The Coast Guard just before Christmas released a Request for Quote (RFQ) to industry for the heavy icebreaker studies and plans to award five contracts value at up to $4 million each. But with funding constrained under the continuing resolution, once the Coast Guard awards the study contracts the funding will be released in increments, Rear Adm. Michael Haycock, director of Acquisition Programs for the service, said on the sidelines following a shipbuilding panel discussion at the annual Surface Navy Association Symposium.

The Coast Guard heavy icebreaker Polar Star pictured leaving
The Coast Guard heavy icebreaker Polar Star.

Haycock told Defense Daily the study contracts are expected to be awarded in late March or early April.

The RFQ was released on Dec. 22, 2016, and industry has until Jan. 20 to respond, but Haycock said the Coast Guard may extend the response date to give industry more time to generate study proposals. He said the Coast Guard will also look into whether it needs to expand the funding available for the study contracts so as to not unnecessarily limit the scope of the study work.

The Coast Guard has a requirement for three new heavy polar icebreakers and three medium polar icebreakers. The service currently operates one reactivated heavy icebreaker and one medium icebreaker that operate in the polar regions. A new heavy icebreaker is expected to cost around $1 billion.

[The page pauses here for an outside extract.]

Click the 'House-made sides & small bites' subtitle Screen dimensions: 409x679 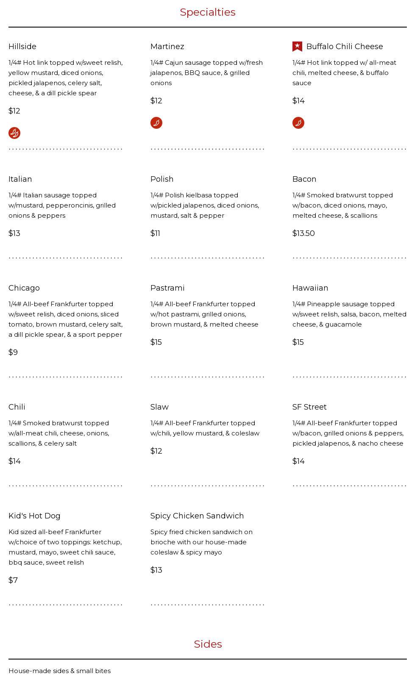point(60,671)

Haycock said the Coast Guard is reviewing its requirements for medium icebreakers. Once that is done, it will vet and validate the requirements before deciding on any future course of action, he said.

The Coast Guard’s plan is to have the first new heavy icebreaker delivered by 2023. Haycock said during the panel discussion that the Coast Guard’s motto for acquiring the icebreaker is “fast and affordable and simple, so we’re looking to leverage design work that’s already been done on other icebreakers so that it doesn’t take us 10 years to build an icebreaker.”

The forthcoming industry studies for the heavy icebreaker are all part of achieving the aggressive schedule, Haycock said. The studies will help the Coast Guard refine the draft system specifications.

The icebreaker will have various levels of secure communications and be interoperable with other federal civilian and Defense Department assets, making it a “national security platform,” Haycock said.

Senate defense appropriators provided $1 billion in their version of the FY ’17 federal spending bill for construction of the icebreaker and House homeland security appropriator recommended less than $40 million, arguing that the Coast Guard’s $150 million request couldn’t all be obligated this year.

Haycock said that however the two congressional chambers work out their funding differences the Coast Guard believes it can still achieve the 2023 delivery date.